Ela não se parece com o que Jennifer foi, mas eu não pude acompanhar o que aconteceu com ela depois que parti. Eu relembrava inúmeras vezes nosso último olhar trocado, os olhos marejados dela, os lábios trêmulos e pequenos arranhões nos braços causados pela corrida por entre as árvores. Tentei tantas vezes traçar o que poderia ter acontecido depois e tudo inevitavelmente terminava no fato de que ela era mortal e estava agora abaixo da terra. Pensar nisso me fazia querer matar cada um deles.

Preciso ser justa, eu as comparava mais do que devia. Lilian tem o cabelo nos ombros e bem crespo. É macio ao toque e eu poderia fazer cafunés infinitos nela. Jennifer tinha cabelos ondulados e ruivos que odiava, enormes como mandava a época.

Mesmo assim, eu sentia algo me puxando em direção à Lilian, assim como senti algo me puxando em direção à Jennifer. Mas vivia o tempo inteiro com medo de perdê-la. Ainda que já estivéssemos juntas há alguns meses, esse pensamento era recorrente em mim. Eu não conseguia deixar de temer o momento em que eles nos separaria a força.

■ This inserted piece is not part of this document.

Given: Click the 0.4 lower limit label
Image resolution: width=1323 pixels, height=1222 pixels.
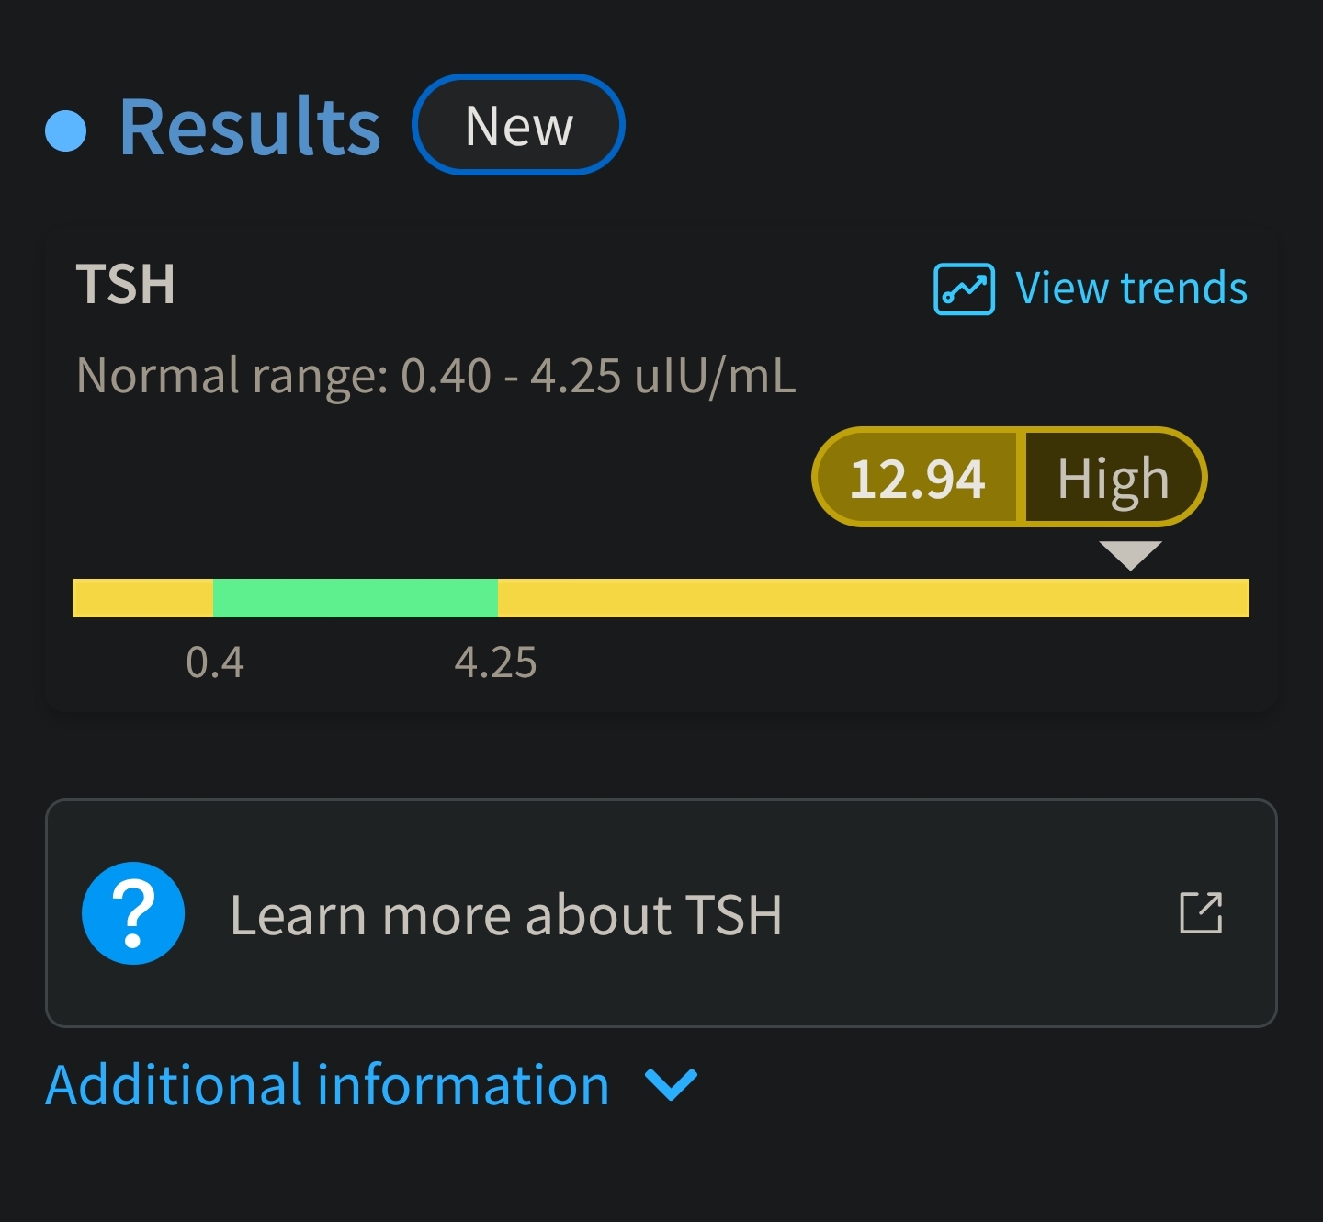Looking at the screenshot, I should pyautogui.click(x=215, y=662).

— Como foi o trabalho hoje? — ela perguntou, colocando o jantar na mesa.

Repassei meu dia de trabalho na mente, e fui invariavelmente levada a pensar nas outras profissões que tive através dos anos. Já fui até médica, só para provar a mim mesma que eu conseguiria.

— Perdi um dia inteiro de trabalho porque esqueci de dar commit no que fiz pela manhã. A tarde algo quebrou o site e fui forçada a refazer tudo.

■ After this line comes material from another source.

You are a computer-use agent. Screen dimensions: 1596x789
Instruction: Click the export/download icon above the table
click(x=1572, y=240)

— Sinto muito, bem. Conhecendo você, deve estar frustrada agora.

Realmente estava. Quando você tem a minha idade, cada dia passa rápido demais e todos parecem um borrão. Mas, desde que conheci Lilian, tudo vinha desacelerando. Eu desacelerei, arranjei um bom emprego e criei raízes. Meu deus, estou ferrada.

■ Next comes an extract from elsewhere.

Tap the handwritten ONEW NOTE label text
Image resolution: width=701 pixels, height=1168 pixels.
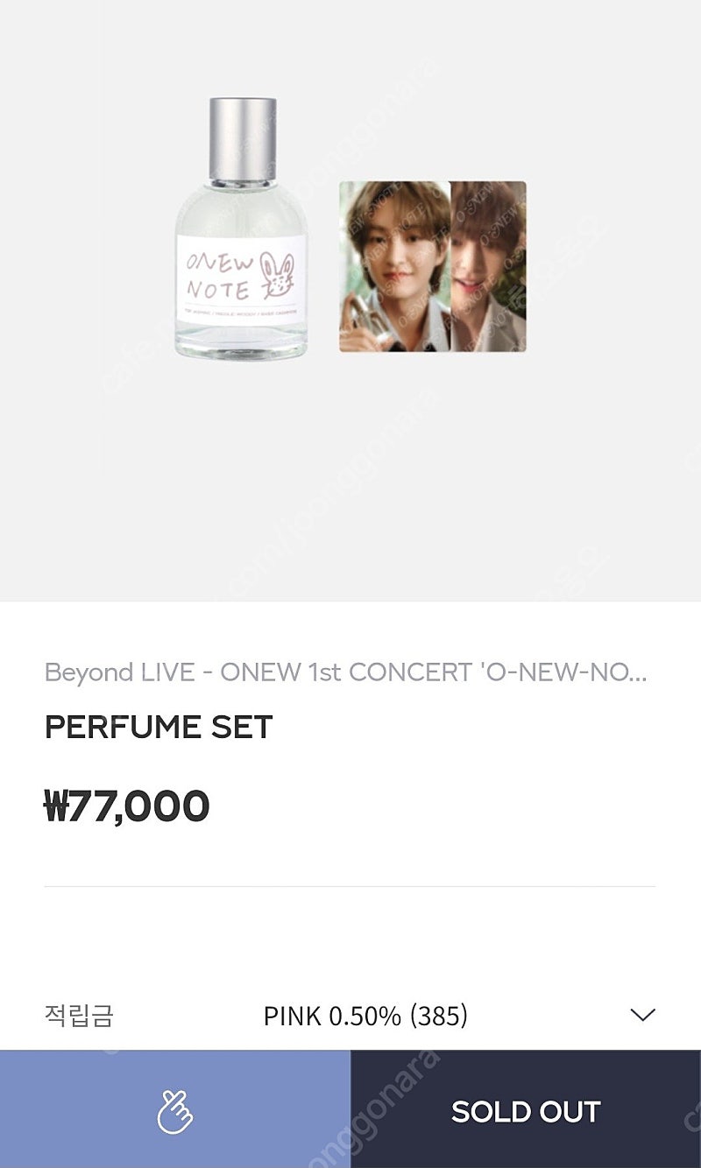(x=219, y=275)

Continuamos uma conversa amena sobre o dia de trabalho dela e nossos planos para o final de semana. Eu fazia algo que aprendi há muitos anos: prestar atenção em uma conversa enquanto meu pensamento divaga. Não fazia isso por desleixo com ela, eu simplesmente estava angustiada demais.

Morávamos juntas havia uma semana e os meus medos estavam mais fortes do que nunca. Eu tentava gravar cada detalhe dela na minha mente, feliz por agora, trezentos anos depois, termos a incrível habilidade de gravar acontecimentos em papel através de fotos. Nós já tínhamos várias, e eu guardava todas dentro do meu caderno de memórias.

A casa ainda estava muito bagunçada. Todo cômodo tinha pelo menos uma caixa enorme e lotada esperando para ser aberta. A maioria, várias delas. Tínhamos mais coisas espalhadas por aí do que de fato em seus lugares. Mesmo assim, eu já conseguia chamar aquelas paredes de lar. Só de saber que aquele era o lugar onde Lilian estava comigo tudo ficava mais fácil.

Naquele momento, senti uma necessidade absurda de pegar aquele caderno com memórias e tocá-lo. Repassar todas as minhas anotações, rever os desenhos todos que fiz de Jennifer, mesmo tendo seu rosto gravado em minha mente. Ver as novas fotos que agora ocupavam muitas e muitas folhas.

Mais de uma hora depois, o relógio passando da meia noite, Lilian me beijou e disse que iria tomar banho e dormir. Ela sabia de minha insônia e percebia fácil quando eu não estava bem. Nessas horas, me dava o espaço que eu precisava.